I've got a fairly complete description of the four-voice sound issue for anyone who's interested in the technical details. I keep talking about it but I never show exactly what I mean with diagrams and stuff.
As we all know, video generation in the classic Mac is based on the 15.6672 MHz system clock. This serves as the video pixel clock. Each line of video is composed of a total of 704 pixel time periods, 512 active and 192 where the display is blanked. Similarly, each frame of video is composed of 370 scanned lines, of which 342 are active and 28 where the display is blanked. We can visualize the timespan of each video frame with a diagram like this:
Code:
time --->
-----------------------------------------------
| active video | blank |
-----------------------------------------------
^ ^ ^ ^ ^ ^
| | | | | |
| first line of frame (line 0) | | | | | last line of frame (line 369)
| | | |
| | | | VBL (vsync, vblank) ends
| | |
| | | VBL starts
| |
| | first inactive line (line 342)
|
| last active line (line 341)
So to be clear, the diagram above represents one frame of time or about 16.6 ms and some of the video-related things that happen in the course of a frame.
Sound generation is synchronized to the video cycle and a new sound sample from the sound buffer is read from memory and output after each line. The sound buffer has 370 entries (numbered 0-369), exactly the same as the number of video lines. The sound buffer is interleaved every other byte with the disk speed buffer so although it has 370 entries, the whole sound buffer spans 740 bytes since every other byte in the buffer is for the (unused on 800k/1.44M drives) disk speed buffer. So the sound buffer must be updated once per frame with 370 new samples. This occurs as a “VBL task” after the vertical blanking interrupt. Let’s look at the code in the Mac ROM for generating 370 samples of four-voice sound:
The significant thing here is that the update starts at byte index 370 in the sound buffer, halfway into it. 185 samples are generated (half of the buffer), and then the driver goes back and generates another 185 samples starting at the beginning of the buffer. So the buffer is first filled up from the middle to the end, and then from the beginning to the middle.
Now let’s look at the beginning of the code for generating single-voice sound:
I’ve omitted the loop to compute a sample but the significant thing to notice here is that in this case, the sound driver is not adding 370 to the sound buffer pointer in order to skip 185 samples into the sound buffer. In the simpler single-voice mode, the sound driver adds 64 to the pointer in order to skip 32 samples into the buffer.
So the takeaway here is that in four-voice mode, sound generation starts at position 185 in the sound buffer, halfway into it, whereas in single-voice mode, sound generation starts at position 32 in the sound buffer, less than one tenth of the way into the buffer.

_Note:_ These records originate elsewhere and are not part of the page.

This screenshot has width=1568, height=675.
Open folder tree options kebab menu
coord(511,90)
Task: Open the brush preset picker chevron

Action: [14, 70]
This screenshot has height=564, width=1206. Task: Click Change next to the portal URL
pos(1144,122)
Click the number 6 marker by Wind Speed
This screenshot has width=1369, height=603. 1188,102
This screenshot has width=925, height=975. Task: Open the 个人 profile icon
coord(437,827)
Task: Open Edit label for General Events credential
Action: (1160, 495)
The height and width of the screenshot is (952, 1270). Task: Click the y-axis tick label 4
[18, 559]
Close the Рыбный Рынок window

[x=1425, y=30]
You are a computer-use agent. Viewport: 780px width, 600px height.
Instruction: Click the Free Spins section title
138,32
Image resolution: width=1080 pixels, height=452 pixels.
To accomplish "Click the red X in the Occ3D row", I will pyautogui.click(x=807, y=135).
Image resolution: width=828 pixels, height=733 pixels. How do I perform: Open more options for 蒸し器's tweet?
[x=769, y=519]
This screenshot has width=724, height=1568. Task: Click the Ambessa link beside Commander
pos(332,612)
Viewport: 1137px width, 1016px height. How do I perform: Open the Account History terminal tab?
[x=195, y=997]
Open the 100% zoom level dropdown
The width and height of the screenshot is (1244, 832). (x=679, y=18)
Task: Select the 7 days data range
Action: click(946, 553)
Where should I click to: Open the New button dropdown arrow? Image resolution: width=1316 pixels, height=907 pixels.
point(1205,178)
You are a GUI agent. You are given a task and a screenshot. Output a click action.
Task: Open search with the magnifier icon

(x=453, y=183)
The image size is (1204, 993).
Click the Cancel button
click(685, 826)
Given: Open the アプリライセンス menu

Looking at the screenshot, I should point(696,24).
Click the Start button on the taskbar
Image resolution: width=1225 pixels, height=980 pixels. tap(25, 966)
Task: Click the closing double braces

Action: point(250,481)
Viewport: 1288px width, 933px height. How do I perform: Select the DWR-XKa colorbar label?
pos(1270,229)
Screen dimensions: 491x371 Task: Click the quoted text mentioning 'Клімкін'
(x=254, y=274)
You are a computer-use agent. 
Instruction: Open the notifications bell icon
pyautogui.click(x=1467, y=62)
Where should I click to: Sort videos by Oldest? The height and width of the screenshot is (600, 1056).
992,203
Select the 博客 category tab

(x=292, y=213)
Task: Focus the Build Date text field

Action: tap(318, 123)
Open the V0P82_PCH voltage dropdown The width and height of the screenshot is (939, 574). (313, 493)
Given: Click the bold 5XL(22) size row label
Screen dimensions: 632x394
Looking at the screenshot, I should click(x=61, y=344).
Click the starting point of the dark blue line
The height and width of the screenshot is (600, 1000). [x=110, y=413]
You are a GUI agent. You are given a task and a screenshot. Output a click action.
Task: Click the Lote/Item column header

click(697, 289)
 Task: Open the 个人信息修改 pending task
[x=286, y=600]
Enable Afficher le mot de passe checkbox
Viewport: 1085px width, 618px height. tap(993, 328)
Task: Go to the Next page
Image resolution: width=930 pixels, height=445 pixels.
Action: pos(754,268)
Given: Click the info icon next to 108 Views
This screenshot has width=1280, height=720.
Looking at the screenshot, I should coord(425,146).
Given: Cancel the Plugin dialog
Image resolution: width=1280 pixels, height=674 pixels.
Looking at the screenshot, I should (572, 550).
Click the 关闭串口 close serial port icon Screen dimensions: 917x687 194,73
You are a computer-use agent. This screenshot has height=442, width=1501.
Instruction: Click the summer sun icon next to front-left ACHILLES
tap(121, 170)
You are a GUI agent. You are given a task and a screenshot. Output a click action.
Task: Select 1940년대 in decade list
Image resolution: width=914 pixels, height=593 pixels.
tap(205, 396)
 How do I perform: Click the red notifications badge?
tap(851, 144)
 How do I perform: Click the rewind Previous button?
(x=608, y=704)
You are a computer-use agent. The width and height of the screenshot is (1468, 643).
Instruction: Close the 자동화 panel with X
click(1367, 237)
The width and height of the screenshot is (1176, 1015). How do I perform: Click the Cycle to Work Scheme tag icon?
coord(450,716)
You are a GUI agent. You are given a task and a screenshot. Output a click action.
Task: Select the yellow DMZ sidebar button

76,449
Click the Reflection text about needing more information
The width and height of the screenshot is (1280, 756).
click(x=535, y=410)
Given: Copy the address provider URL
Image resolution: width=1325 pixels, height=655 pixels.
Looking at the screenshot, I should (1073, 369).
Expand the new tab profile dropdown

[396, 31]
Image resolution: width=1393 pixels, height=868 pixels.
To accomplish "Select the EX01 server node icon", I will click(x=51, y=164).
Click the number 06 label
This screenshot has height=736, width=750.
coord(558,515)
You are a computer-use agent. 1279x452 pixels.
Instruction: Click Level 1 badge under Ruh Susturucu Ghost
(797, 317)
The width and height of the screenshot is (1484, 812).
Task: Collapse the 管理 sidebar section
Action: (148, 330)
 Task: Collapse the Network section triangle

Now we know from Andy Hertzfeld’s famous story “
Sound by Monday,” that the Mac spends almost 50% of its CPU time generating four-voice sound. This matches what we are seeing in the four-voice loop, which takes 160 clock cycles or 20+ microseconds. A sound sample is output every 45 microseconds so yeah, that’s about half the CPU time. Now let’s make some more of those time diagrams but this time indicating the progress of the CPU outputting the sound buffer and the Mac sending out the samples.
Here’s a diagram showing what’s happening in the video cycle when the Mac begins generating sound samples in the problematic four-voice mode:
Code:
-----------------------------------------------
| active video | blank |
-----------------------------------------------
#### ^
^ ^ ^
| | |
| | | sample gen start
| |
| | max output position in buffer
|
| min output position in buffer
I’m showing here the range of possible positions of the sound currently being output when sound samples start to be generated. We don’t know exactly how long it will take to do other VBL stuff before sound generation begins, so we don’t know exactly where in the video cycle the Mac will be when sound generation starts. Therefore the diagram indicates a fairly broad range of where in the frame (and therefore where in the sound buffer) the Mac is currently outputting from.
Now I’m gonna sort of move time forward and do the diagram again. We know that samples are generated in four-voice mode at about 50% of the speed that they are output. So let’s do the diagram again for the future point in time where sample generation is half complete. This time I’m just gonna show the range of sound buffer output positions with hash marks and the sample generation pointer with the ^ symbol:
Code:
-----------------------------------------------
| active video | blank |
-----------------------------------------------
#### ^
And now as the final sample is generated:
Code:
-----------------------------------------------
| active video | blank |
-----------------------------------------------
^ ####
All these diagrams were scaled for regular 7.8336 MHz CPU speed. Were the processor just a little bit faster, the diagram for when the final sample is generated would look like this:
Code:
-----------------------------------------------
| active video | blank |
-----------------------------------------------
#### ^
This is the cause of the sound problem! If the CPU generates the samples too quickly, generated samples overwrite samples which have yet to be played. This causes the sound to sort of skip slightly 60 times per second. Since it's happening so fast, it doesn't just sound like a CD or record skipping, you get this 60 Hz content and it sounds like a deep groan superimposed on the music. Even a slight increase in speed during sound generation will cause the sound generation pointer to cross over the sound playback pointer, corrupting the audio data as it is played.
So there is a simple way to fix it. It’s a bit coarse in terms of the speed impact but it works. Whenever the sound buffer is written to, slow the CPU way down for the next 30 microseconds or so. During sound generation the slowdown will be continuously triggered, so sound generation will go at 8 MHz equivalent speed and everything else will go at 25 MHz. If no sounds ever play, the CPU never slows down and you get the full 25 MHz. If there are just one-voice sounds playing, that takes maybe 12% CPU time or so and the impact on speed is not so bad. 12% at 8 MHz and 88% at 25 MHz so that averages out to 23 MHz. But with four-voice sounds, you take a big speed hit. 50% of the CPU time is spent at 8 MHz equivalent speed and the other half at 25 MHz, averaging out to 16 MHz or so.
The fix works, basically confirming that we have the correct cause of the issue. It was also interesting to find the perfect slowdown speed. The closer I approached the right (slow) speed, the better the sound quality as the amount of overlap in the sound buffer decreased. We will have to test all the various programs using four-voice sound to make sure that they all sound good on the WarpSE.
The "sound slowdown" solution is okay and I think I’m going to use in the final WarpSE but I would like a better way to fix the problem. Maybe I will write about my better idea another day... Sorry for any typos or wordiness, I was just trying to get this out quick in case anyone is interested in exactly the reason for the sound problem.